### What is being asked:
All of the records must come back exactly as they were given.

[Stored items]
[Start of section]

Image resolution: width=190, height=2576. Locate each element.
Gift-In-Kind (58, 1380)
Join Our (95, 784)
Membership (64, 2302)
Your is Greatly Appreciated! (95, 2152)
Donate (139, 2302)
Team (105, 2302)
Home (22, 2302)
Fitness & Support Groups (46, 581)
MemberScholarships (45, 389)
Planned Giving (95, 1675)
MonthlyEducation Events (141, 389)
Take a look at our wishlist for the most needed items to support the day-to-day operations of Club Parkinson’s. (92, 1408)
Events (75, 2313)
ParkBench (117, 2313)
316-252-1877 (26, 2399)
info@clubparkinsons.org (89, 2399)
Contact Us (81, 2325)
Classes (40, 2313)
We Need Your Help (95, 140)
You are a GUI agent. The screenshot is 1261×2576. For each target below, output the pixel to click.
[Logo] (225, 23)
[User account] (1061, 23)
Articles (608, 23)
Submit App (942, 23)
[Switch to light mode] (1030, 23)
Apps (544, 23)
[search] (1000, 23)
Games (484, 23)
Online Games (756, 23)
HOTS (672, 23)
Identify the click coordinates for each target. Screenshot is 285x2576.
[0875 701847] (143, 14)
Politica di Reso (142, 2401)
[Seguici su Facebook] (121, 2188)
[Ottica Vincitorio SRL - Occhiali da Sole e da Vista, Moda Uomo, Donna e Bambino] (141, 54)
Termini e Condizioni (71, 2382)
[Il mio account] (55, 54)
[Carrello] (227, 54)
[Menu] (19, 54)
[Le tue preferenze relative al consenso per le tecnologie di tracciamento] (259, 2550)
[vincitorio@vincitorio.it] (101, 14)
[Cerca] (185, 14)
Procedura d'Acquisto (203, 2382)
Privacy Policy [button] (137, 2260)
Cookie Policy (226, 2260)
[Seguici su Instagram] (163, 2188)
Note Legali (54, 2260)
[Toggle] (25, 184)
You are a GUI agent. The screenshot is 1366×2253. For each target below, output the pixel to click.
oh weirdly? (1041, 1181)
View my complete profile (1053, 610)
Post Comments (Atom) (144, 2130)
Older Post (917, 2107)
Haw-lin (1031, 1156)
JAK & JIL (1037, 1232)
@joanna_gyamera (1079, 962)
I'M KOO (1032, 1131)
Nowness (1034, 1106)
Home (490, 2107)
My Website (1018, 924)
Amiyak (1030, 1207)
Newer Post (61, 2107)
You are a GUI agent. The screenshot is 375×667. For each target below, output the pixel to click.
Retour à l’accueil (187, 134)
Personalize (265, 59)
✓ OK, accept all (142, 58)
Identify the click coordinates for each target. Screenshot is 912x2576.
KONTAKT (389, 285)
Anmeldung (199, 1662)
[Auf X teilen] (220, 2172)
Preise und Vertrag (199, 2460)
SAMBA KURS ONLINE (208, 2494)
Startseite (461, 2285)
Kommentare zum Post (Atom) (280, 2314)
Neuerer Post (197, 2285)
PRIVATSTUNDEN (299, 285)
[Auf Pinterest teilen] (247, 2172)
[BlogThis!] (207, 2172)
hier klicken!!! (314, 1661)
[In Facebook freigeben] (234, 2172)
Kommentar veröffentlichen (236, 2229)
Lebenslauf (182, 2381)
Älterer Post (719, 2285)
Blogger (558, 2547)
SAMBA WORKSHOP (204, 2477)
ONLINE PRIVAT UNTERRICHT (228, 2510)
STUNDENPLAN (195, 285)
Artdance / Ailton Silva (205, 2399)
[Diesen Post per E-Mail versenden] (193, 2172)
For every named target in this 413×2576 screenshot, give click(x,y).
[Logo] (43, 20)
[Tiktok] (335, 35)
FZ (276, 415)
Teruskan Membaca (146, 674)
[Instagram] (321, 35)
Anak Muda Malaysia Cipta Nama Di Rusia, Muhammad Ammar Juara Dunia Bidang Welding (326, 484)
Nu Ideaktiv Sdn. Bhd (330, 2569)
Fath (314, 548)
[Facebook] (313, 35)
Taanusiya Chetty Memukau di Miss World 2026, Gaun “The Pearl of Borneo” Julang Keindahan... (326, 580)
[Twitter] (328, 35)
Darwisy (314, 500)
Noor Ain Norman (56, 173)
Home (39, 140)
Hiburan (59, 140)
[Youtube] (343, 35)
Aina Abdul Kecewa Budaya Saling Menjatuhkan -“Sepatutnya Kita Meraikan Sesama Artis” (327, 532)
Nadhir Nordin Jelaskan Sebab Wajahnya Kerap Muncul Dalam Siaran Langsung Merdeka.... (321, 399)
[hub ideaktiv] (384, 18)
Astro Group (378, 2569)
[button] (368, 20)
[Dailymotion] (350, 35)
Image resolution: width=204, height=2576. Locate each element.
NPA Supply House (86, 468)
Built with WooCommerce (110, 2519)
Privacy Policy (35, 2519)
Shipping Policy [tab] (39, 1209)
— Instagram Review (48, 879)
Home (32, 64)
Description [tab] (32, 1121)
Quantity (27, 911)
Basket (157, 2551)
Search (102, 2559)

[End of section]

### The completed task:
Image resolution: width=190, height=2576. Locate each element.
Gift-In-Kind (58, 1380)
Join Our (95, 784)
Membership (64, 2302)
Your is Greatly Appreciated! (95, 2152)
Donate (139, 2302)
Team (105, 2302)
Home (22, 2302)
Fitness & Support Groups (46, 581)
MemberScholarships (45, 389)
Planned Giving (95, 1675)
MonthlyEducation Events (141, 389)
Take a look at our wishlist for the most needed items to support the day-to-day operations of Club Parkinson’s. (92, 1408)
Events (75, 2313)
ParkBench (117, 2313)
316-252-1877 (26, 2399)
info@clubparkinsons.org (89, 2399)
Contact Us (81, 2325)
Classes (40, 2313)
We Need Your Help (95, 140)
You are a GUI agent. The screenshot is 1261×2576. For each target below, output the pixel to click.
[Logo] (225, 23)
[User account] (1061, 23)
Articles (608, 23)
Submit App (942, 23)
[Switch to light mode] (1030, 23)
Apps (544, 23)
[search] (1000, 23)
Games (484, 23)
Online Games (756, 23)
HOTS (672, 23)
Identify the click coordinates for each target. Screenshot is 285x2576.
[0875 701847] (143, 14)
Politica di Reso (142, 2401)
[Seguici su Facebook] (121, 2188)
[Ottica Vincitorio SRL - Occhiali da Sole e da Vista, Moda Uomo, Donna e Bambino] (141, 54)
Termini e Condizioni (71, 2382)
[Il mio account] (55, 54)
[Carrello] (227, 54)
[Menu] (19, 54)
[Le tue preferenze relative al consenso per le tecnologie di tracciamento] (259, 2550)
[vincitorio@vincitorio.it] (101, 14)
[Cerca] (185, 14)
Procedura d'Acquisto (203, 2382)
Privacy Policy [button] (137, 2260)
Cookie Policy (226, 2260)
[Seguici su Instagram] (163, 2188)
Note Legali (54, 2260)
[Toggle] (25, 184)
You are a GUI agent. The screenshot is 1366×2253. For each target below, output the pixel to click.
oh weirdly? (1041, 1181)
View my complete profile (1053, 610)
Post Comments (Atom) (144, 2130)
Older Post (917, 2107)
Haw-lin (1031, 1156)
JAK & JIL (1037, 1232)
@joanna_gyamera (1079, 962)
I'M KOO (1032, 1131)
Nowness (1034, 1106)
Home (490, 2107)
My Website (1018, 924)
Amiyak (1030, 1207)
Newer Post (61, 2107)
You are a GUI agent. The screenshot is 375×667. For each target below, output the pixel to click.
Retour à l’accueil (187, 134)
Personalize (265, 59)
✓ OK, accept all (142, 58)
Identify the click coordinates for each target. Screenshot is 912x2576.
KONTAKT (389, 285)
Anmeldung (199, 1662)
[Auf X teilen] (220, 2172)
Preise und Vertrag (199, 2460)
SAMBA KURS ONLINE (208, 2494)
Startseite (461, 2285)
Kommentare zum Post (Atom) (280, 2314)
Neuerer Post (197, 2285)
PRIVATSTUNDEN (299, 285)
[Auf Pinterest teilen] (247, 2172)
[BlogThis!] (207, 2172)
hier klicken!!! (314, 1661)
[In Facebook freigeben] (234, 2172)
Kommentar veröffentlichen (236, 2229)
Lebenslauf (182, 2381)
Älterer Post (719, 2285)
Blogger (558, 2547)
SAMBA WORKSHOP (204, 2477)
ONLINE PRIVAT UNTERRICHT (228, 2510)
STUNDENPLAN (195, 285)
Artdance / Ailton Silva (205, 2399)
[Diesen Post per E-Mail versenden] (193, 2172)
For every named target in this 413×2576 screenshot, give click(x,y).
[Logo] (43, 20)
[Tiktok] (335, 35)
FZ (276, 415)
Teruskan Membaca (146, 674)
[Instagram] (321, 35)
Anak Muda Malaysia Cipta Nama Di Rusia, Muhammad Ammar Juara Dunia Bidang Welding (326, 484)
Nu Ideaktiv Sdn. Bhd (330, 2569)
Fath (314, 548)
[Facebook] (313, 35)
Taanusiya Chetty Memukau di Miss World 2026, Gaun “The Pearl of Borneo” Julang Keindahan... (326, 580)
[Twitter] (328, 35)
Darwisy (314, 500)
Noor Ain Norman (56, 173)
Home (39, 140)
Hiburan (59, 140)
[Youtube] (343, 35)
Aina Abdul Kecewa Budaya Saling Menjatuhkan -“Sepatutnya Kita Meraikan Sesama Artis” (327, 532)
Nadhir Nordin Jelaskan Sebab Wajahnya Kerap Muncul Dalam Siaran Langsung Merdeka.... (321, 399)
[hub ideaktiv] (384, 18)
Astro Group (378, 2569)
[button] (368, 20)
[Dailymotion] (350, 35)
Image resolution: width=204, height=2576. Locate each element.
NPA Supply House (86, 468)
Built with WooCommerce (110, 2519)
Privacy Policy (35, 2519)
Shipping Policy [tab] (39, 1209)
— Instagram Review (48, 879)
Home (32, 64)
Description [tab] (32, 1121)
Quantity (27, 911)
Basket (157, 2551)
Search (102, 2559)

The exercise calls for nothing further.